Monday, March 30, 2009

what's so normal about love anyways?

Sometimes love can only be shared between two people who are very much alike, even if that bond is the result of a terrible attack. In the case of the Pugach's, their love is just that - a bond shared from the lye that would blind the future Mrs. Pugach. As expressed in the trailer of the documentary, Crazy Love, Burt Pugach fell madly in love with Linda Riss, but when the lie of his already married status and the false promise of a divorce surfaced, she moved on to another. In an attempt to get her back, Burt tried everything to no avail and finally resorted to violence. He hired a man to hurt Linda's fiancé, but instead the man threw lye in her face, subsequently causing her to become bald and blind. In this attempt at gaining her attention back, he made her just like him: unattractive and increasingly eccentric.

Consequently, Burt employs what Michel Foucault states in Discipline and Punish as "the authorities exercising individual control" (553) and moreover, Burt "function[s] according to a double mode; that of binary division and branding" (553). Burt, functioning as the authority, made Linda "damaged goods" (Crazy Love), and in doing so she was unable to secure another companion. Her fiancé left her after she was out of the hospital, and another suitor, who wanted to marry her, backed out because she finally revealed her disfigured eyes. She did not want to be a victim of "exclusion" (554), like that of the lepers in Discipline and Punish, and yet Burt's exercise of control created for Linda a life that would consist of a "constant division between the normal and the abnormal" (554).
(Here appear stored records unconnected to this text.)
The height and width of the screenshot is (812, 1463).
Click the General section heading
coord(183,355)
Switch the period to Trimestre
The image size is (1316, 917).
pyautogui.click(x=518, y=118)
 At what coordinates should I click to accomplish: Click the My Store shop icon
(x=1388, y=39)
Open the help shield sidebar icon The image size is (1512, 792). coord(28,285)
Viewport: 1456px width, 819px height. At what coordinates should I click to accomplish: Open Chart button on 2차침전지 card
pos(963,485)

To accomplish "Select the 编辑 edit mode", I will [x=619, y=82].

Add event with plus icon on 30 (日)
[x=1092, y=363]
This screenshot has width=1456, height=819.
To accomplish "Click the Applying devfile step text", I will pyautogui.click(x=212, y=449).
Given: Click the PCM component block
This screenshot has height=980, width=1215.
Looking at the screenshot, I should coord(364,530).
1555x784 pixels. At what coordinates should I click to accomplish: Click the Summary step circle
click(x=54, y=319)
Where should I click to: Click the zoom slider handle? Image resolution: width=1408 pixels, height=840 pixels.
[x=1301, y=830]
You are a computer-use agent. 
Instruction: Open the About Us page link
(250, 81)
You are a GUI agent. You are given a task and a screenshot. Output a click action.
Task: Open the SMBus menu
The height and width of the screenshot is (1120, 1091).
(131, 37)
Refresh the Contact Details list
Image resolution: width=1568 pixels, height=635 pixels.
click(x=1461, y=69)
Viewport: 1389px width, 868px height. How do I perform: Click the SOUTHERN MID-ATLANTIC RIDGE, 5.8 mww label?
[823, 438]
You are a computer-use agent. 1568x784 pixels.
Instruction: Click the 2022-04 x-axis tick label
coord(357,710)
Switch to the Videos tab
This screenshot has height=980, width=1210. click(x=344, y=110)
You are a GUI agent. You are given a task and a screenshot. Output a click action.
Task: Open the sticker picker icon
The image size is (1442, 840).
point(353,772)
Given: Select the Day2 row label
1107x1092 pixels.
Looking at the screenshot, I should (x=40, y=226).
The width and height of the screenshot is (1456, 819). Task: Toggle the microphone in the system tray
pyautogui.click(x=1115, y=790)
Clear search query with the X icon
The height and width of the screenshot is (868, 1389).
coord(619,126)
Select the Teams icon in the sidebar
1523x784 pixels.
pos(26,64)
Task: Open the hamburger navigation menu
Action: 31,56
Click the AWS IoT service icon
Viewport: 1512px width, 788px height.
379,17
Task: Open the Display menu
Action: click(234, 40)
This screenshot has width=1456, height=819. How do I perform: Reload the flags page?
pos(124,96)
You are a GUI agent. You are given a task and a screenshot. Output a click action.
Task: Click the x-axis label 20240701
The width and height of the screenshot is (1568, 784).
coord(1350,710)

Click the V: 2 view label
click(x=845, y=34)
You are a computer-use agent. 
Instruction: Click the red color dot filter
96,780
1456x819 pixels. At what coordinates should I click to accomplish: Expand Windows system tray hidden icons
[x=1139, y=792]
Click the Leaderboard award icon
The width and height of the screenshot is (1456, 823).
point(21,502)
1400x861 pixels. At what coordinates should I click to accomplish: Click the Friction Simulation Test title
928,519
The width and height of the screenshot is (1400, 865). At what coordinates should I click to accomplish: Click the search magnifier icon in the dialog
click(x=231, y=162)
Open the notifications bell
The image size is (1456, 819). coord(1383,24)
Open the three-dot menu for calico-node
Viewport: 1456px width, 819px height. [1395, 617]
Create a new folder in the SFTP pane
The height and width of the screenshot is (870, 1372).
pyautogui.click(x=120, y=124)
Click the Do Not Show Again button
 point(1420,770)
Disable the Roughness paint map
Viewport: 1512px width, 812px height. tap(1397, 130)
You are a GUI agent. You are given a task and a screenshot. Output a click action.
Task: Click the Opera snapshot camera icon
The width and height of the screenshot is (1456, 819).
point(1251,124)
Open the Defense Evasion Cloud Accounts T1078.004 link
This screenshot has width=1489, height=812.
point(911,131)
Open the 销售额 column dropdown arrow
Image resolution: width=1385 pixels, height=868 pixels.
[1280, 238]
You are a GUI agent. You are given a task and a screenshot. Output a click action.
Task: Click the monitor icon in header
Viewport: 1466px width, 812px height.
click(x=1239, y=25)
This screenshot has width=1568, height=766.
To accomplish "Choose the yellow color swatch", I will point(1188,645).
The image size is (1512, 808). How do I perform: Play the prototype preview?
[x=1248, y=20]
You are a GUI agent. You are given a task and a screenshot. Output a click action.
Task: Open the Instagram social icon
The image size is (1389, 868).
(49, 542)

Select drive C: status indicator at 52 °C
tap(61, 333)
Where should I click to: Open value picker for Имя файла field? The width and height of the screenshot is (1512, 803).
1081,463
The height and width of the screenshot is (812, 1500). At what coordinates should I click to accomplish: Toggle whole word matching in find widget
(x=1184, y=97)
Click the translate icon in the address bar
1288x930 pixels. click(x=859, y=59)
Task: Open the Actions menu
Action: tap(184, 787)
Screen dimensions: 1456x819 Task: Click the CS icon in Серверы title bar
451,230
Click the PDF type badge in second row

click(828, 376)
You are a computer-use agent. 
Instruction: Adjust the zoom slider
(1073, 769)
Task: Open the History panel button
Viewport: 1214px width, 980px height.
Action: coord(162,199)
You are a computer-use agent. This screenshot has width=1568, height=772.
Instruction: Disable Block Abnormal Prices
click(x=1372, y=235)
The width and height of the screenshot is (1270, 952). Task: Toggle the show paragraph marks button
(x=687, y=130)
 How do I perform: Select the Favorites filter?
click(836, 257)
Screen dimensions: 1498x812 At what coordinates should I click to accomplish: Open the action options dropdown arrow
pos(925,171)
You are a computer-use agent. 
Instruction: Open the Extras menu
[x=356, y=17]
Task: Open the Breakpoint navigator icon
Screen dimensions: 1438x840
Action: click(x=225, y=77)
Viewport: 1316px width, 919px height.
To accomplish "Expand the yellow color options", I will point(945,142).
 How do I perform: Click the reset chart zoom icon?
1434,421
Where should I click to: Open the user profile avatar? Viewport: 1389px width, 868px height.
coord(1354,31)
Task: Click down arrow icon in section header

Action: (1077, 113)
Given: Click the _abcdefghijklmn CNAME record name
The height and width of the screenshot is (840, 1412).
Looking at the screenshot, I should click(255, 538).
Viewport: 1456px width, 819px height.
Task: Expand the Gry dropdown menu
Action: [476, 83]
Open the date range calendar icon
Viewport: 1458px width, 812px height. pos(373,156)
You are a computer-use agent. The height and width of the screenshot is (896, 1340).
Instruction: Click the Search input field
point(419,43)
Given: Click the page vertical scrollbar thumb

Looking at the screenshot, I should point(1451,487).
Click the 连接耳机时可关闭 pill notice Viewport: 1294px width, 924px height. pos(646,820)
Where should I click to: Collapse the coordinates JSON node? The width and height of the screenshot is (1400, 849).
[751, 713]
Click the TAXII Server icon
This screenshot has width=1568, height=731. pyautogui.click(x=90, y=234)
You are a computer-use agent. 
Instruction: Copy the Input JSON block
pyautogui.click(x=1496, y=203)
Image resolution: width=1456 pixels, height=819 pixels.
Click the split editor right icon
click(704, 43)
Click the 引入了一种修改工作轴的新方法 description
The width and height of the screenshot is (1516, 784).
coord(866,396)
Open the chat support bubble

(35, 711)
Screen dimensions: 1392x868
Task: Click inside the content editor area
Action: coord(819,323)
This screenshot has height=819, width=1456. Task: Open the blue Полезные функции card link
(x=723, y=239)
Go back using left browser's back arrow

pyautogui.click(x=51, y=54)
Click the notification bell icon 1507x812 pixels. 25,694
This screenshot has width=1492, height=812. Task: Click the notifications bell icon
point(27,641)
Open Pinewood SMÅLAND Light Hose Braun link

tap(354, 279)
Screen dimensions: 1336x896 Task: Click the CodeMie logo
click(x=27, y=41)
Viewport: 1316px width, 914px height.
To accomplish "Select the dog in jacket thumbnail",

As irony would have it, the prison system Burt was in was Bentham's panoptic model that Foucault discusses; so maybe the system was inherently aware of the way society functions. The system knew Linda was unlikely to meet another who could look past her abnormal state because of the separation of binaries- they released Burton early because he was and would continue to give her monetary support. They are married to this day.

Work's Cited

Foucault, Michel. "Discipline and Punish." Ed. Julie Rivkin and Michael Ryan. Literary Theory: An Anthology. 2nd ed. Malden: Blackwell, 2004. 549-66.



1 comment:

Andrew Belinfante said...

This is so cool! I love the analysis.